There is probably enough evidence in this thread to use it as a reference for why typical apps should avoid mmap whenever possible -- it's clear almost nobody fully understands it



> Anonymous mappings are backed by swap and may be overcommitted, it's still possible to catch signals in a wide variety of circumstances

Anonymous mappings won't cause signals, they'll trigger the OOM killer. Remember that malloc() is just a fancy wrapper for mmap() (and sbrk()).


If a process was swapped out and a fault fails to bring a page back due to an IO error, you can at least catch (I think) SIGBUS. But this just reinforces the point: nobody really understands virtual memory, even people like us that think they do


So should we extend your conclusion above to the following?

"There is probably enough evidence in this thread to use it as a reference for why typical apps should avoid virtual memory whenever possible -- it's clear almost nobody fully understands it"

I'd suggest that is ludicrous, and for the same reason your original conclusion is also excessive.


It is not constructive to form a sweeping generalization from a statement and then claim the sweeping generalization is ludicrous, implying the original statement is ludicrous. :)

My first comment was in reply to one claiming anonymous memory did not have the same problems as file-backed memory, indicating the parent did not understand they are the same thing. The subsequent reply was to another comment continuing to claim anonymous memory was somehow safer, both instances supporting the notion that most people in this thread don't seem to understand mmap at all.

What we're examining is a powerful (and consequently hazardous) OS feature that often provides only marginal performance improvement, yet introduces many exotic error paths into a program that have their own exotic problems (memory access in thread A can raise SEGV in thread B, async-signal safety), that 7 hours' commenting has not been sufficient to fully capture.
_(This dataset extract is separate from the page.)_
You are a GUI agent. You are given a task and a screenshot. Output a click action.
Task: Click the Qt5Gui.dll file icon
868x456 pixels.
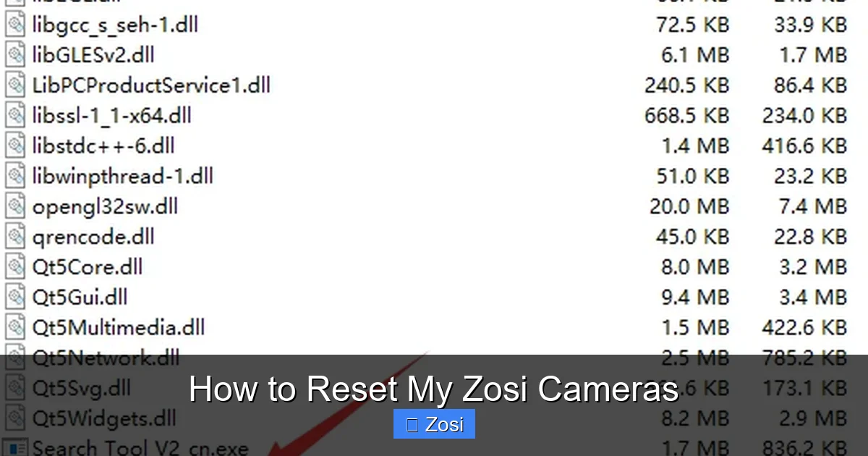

This thread is full of upvoted miscomprehension, bad advice (spawn a child to deal with SEGV!?), obviously incorrect solutions (signalfd), and yet still manages to completely omit some critical characteristics of mmap, for example, that faults take a VM-global semaphore -- mmap can easily destroy multithreaded app performance in a way read() is immune to, because nobody expects file IO in one thread to cause malloc() latency in another.

If this isn't evidence for "avoid this feature wherever possible", I really don't know what is.


As if "avoid virtual memory" is substantially more of a "sweeping generalization" than "avoid mmap."

If you apply the same reasoning that you've used to conclude that everyone should avoid mmap, than you are led directly to the conclusion that everyone should avoid virtual memory.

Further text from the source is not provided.